Exercise>
Copy verbatim the block of lines in the entries below whose first line contains "Instruction: Click 编辑 for the first song" and whose last line contains "Click the MACD value label". Leave out all other lines.

======== Task material ========

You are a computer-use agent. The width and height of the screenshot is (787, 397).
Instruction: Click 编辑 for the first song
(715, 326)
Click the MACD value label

========
======== Task material ========

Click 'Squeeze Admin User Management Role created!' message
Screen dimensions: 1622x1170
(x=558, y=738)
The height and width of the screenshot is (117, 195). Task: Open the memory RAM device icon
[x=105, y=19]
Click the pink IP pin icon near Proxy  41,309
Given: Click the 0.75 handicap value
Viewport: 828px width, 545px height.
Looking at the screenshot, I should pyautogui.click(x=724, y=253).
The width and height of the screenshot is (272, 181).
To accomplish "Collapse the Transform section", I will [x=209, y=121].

========

Response box>
Instruction: Click 编辑 for the first song
(715, 326)
Click the MACD value label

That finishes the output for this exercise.